── RECORDS SHOWN

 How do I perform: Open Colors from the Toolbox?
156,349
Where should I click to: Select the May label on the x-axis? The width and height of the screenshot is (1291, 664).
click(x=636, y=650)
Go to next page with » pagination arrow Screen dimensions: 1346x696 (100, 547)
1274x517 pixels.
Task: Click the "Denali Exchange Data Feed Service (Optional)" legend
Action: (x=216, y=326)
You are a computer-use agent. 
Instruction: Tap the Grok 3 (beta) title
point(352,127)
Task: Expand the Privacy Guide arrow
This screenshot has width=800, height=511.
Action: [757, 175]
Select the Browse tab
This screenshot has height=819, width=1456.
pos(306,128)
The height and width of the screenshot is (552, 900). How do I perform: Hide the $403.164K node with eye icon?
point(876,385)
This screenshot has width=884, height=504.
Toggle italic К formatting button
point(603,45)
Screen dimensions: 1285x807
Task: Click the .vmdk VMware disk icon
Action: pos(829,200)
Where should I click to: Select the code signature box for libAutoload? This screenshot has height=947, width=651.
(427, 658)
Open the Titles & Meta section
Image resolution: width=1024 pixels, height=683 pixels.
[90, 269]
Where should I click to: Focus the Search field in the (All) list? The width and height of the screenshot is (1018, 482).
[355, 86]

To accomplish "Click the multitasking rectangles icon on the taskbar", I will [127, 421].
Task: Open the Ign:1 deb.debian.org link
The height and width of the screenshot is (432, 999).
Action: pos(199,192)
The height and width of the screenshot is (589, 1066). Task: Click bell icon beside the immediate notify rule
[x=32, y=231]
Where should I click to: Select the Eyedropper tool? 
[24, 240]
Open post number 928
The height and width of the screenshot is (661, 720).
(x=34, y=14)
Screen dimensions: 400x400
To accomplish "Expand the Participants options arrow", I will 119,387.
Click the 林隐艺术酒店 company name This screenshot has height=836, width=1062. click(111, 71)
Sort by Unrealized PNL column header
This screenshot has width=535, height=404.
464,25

────

Using the listing above, gather each line that holds the string "accomplish" and copy it.

__RESULT FOR THIS TASK__:
To accomplish "Click the multitasking rectangles icon on the taskbar", I will [127, 421].
To accomplish "Expand the Participants options arrow", I will 119,387.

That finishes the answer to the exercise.